8.1 Monitoring Server Health

Monitoring the health of your server can help prevent it from getting to a state in which your users cannot access the server or the data on it. Monitoring your server’s health involves the following tasks:

8.1.1 Monitoring Overall Server Health or the Health of a Specific Item

Using Novell Remote Manager, you can monitor the server’s overall health and the health of a specific item.

Health Status

The server’s overall health is indicated by the color of the circle displayed next to the Server icon Server's health status is good in the header frame for Novell Remote Manager. The following table lists and explains each health status that might be displayed.

Table 8-1 Server Health Status

Icon

Server Health Status

Explanation

Good

All parameters included in the server's health configuration list are good.

Suspect

The status of one or more of the parameters included in the server's health configuration list is suspect or has a minor problem.

Bad

The status of one or more of the parameters included in the server's health configuration list is bad or has a critical problem.

Lost connection

The connection to the server from Novell Remote Manager has been lost.

The server’s overall health is determined by items that are selected in the Include list on the detailed Server Health page as shown in Figure 8-1. By default, all items are selected.

Figure 8-1 Server Health Page

If the status of any item that is selected in the Include list changes to yellow (suspect) or red (bad), the health status indicator light in the header frame changes to indicate there is a problem. If more than one item changes, the worst status indicates the server’s overall status. When the status for all items returns to green (good), then the health light indicator changes back to green (good).

Health Status Refresh Rate

The server’s health status, reported by the health status indicator, is updated every five seconds, but the graphic refreshes only if the status changes.

  • To modify the refresh rate, select a rate from the Page Refresh Rate drop-down menu, then click Begin Refresh. The selected refresh rate applies to this page only, and persists until you modify the value.

  • To stop refreshing the page, select Stop Refresh. The page does not refresh until you click Begin Refresh.

  • To begin refreshing after stopping, select Begin Refresh. The last used refresh rate is applied automatically when it begins.

Operating System Health

The Operating System table on the Server Health page shows the health status (green/good, yellow/suspect, or red/bad) for all known components of the operating system, as well as current, peak, and maximum values. When an item is not selected in the Include list, it is not included when determining the overall server health and the values for Status, Current, Peak, and Max are not displayed.
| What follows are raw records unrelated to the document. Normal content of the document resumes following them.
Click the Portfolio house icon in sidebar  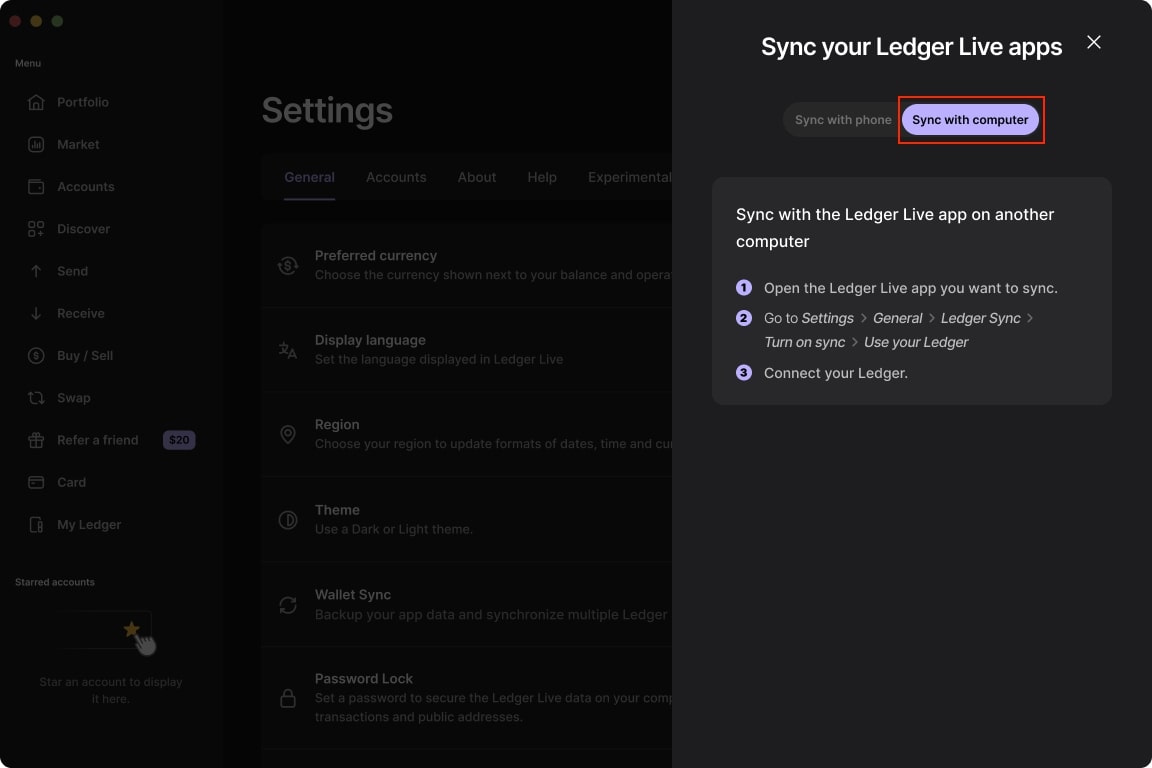point(36,102)
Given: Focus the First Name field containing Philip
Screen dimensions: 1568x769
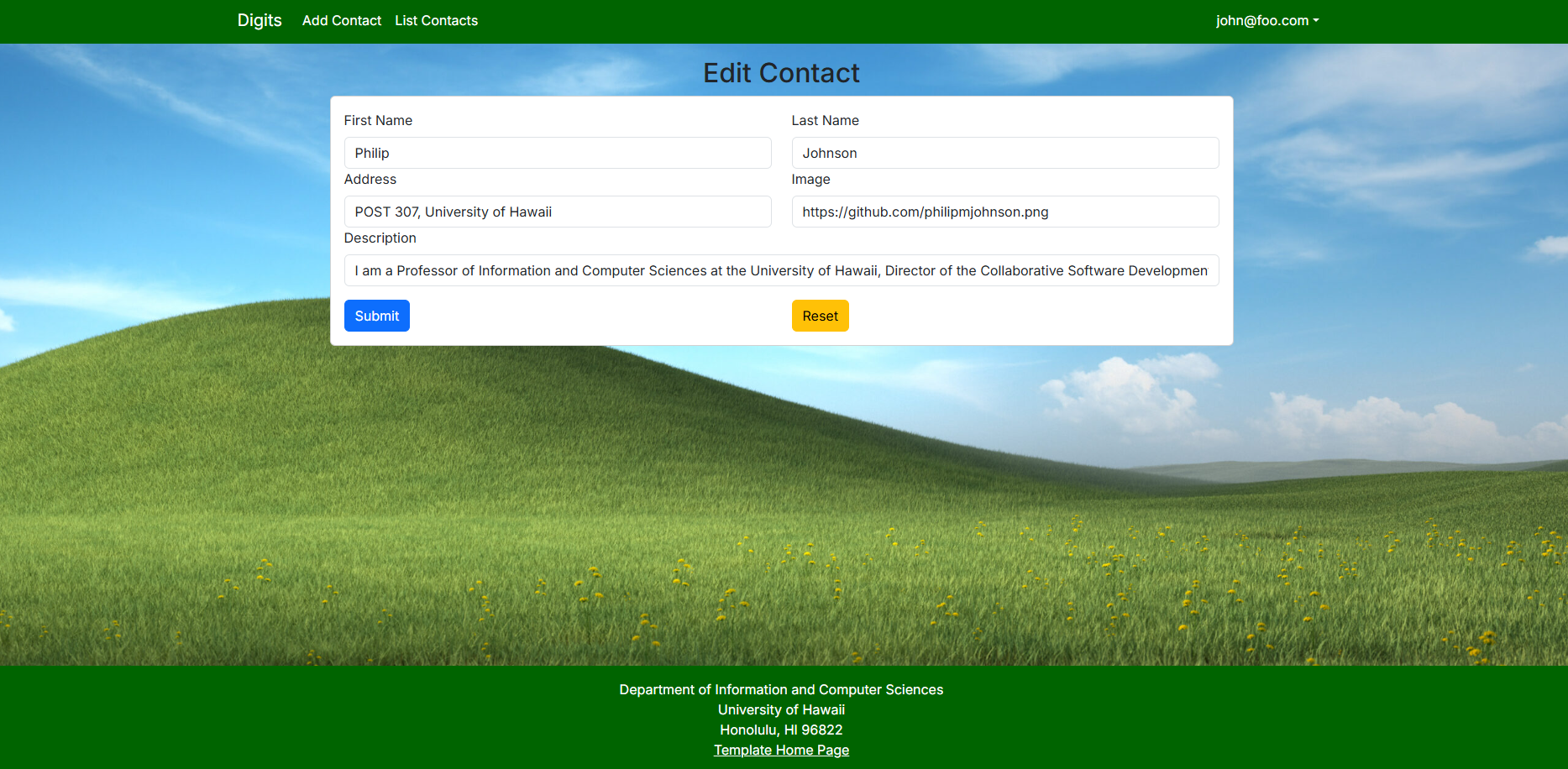Looking at the screenshot, I should [557, 153].

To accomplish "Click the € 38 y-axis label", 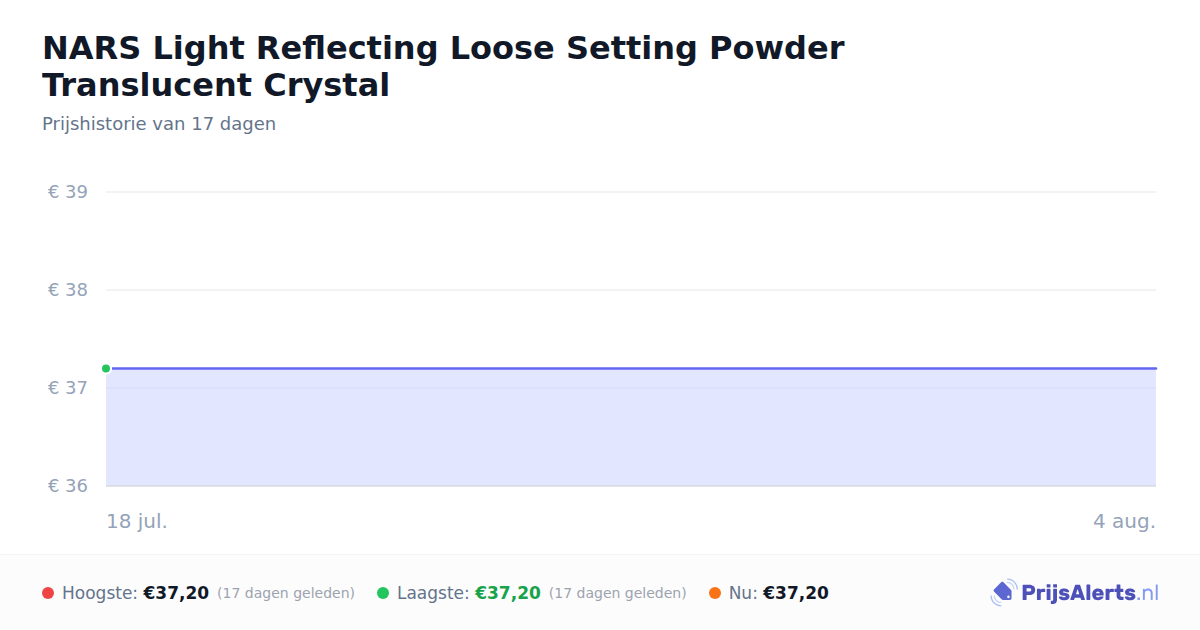I will pyautogui.click(x=68, y=290).
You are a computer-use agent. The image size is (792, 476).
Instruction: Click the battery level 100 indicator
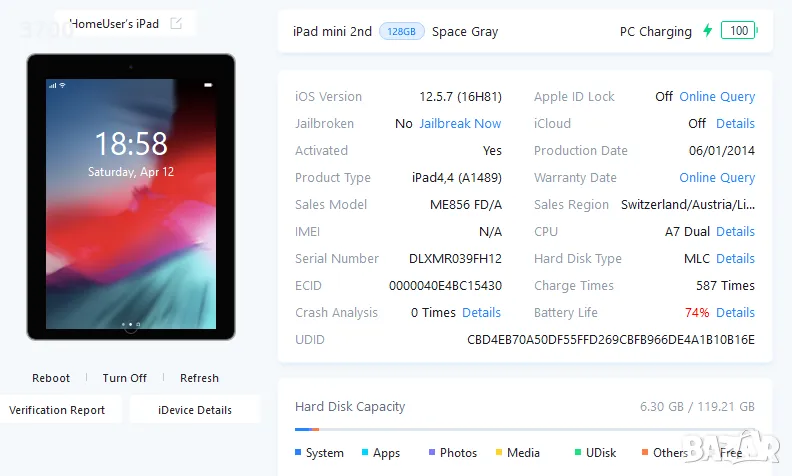(x=739, y=31)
The following items in the Operating System table are key indicators of your server’s health:

  • CPU Utilization (for each processor, if there is more than one)

  • Process Count

  • Available Memory

  • Physical, Swap, and Virtual Memory

  • LAN Collisions

IMPORTANT:You must click the Apply Settings button below the Operating System table to apply your changes to values in that table. If you leave the page without applying the changes, the settings return to their saved values.

In this release, you cannot change the thresholds for the Suspect and Critical values of these indicators. See the online help for each parameter to see the set thresholds.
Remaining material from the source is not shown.